» Data extract
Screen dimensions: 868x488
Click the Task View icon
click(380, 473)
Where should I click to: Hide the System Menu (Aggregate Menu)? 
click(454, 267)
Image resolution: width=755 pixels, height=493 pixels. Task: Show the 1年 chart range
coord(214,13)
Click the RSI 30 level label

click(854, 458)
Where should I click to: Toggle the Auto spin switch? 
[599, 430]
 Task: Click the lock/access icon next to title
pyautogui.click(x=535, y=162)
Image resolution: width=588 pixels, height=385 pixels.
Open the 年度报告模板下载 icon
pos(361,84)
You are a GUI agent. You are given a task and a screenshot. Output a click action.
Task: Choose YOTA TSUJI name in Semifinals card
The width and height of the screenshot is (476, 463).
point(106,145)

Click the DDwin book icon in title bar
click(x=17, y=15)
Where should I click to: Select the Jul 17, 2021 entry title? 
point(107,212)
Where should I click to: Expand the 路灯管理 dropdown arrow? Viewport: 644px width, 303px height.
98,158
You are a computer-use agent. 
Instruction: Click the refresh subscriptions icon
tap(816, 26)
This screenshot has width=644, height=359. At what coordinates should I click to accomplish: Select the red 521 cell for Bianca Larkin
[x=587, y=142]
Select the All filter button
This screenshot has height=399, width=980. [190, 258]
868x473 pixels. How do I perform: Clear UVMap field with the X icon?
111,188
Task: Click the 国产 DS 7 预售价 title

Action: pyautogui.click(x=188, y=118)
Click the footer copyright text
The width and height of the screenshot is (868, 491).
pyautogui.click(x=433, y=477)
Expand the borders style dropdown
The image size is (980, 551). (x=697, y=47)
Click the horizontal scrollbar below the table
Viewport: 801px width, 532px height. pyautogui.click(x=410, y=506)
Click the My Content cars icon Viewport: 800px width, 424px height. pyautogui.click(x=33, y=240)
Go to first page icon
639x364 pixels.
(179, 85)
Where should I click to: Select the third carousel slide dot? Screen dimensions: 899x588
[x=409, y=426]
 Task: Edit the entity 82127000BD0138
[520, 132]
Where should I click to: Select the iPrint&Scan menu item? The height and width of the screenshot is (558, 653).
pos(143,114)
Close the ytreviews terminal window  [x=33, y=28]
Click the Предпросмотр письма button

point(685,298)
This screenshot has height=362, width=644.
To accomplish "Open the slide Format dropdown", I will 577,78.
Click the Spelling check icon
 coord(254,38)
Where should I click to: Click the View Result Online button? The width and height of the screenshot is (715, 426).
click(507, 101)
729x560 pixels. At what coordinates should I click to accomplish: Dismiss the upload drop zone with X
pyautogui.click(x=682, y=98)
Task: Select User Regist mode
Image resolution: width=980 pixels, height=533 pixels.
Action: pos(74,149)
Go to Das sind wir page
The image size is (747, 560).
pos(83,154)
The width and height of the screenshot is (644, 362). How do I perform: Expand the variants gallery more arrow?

» Required work
Duplicate the part of the records that opens with the line containing "Task: Select User Regist mode" and runs through the end of the records.

» Correct output
Task: Select User Regist mode
Image resolution: width=980 pixels, height=533 pixels.
Action: pos(74,149)
Go to Das sind wir page
The image size is (747, 560).
pos(83,154)
The width and height of the screenshot is (644, 362). How do I perform: Expand the variants gallery more arrow?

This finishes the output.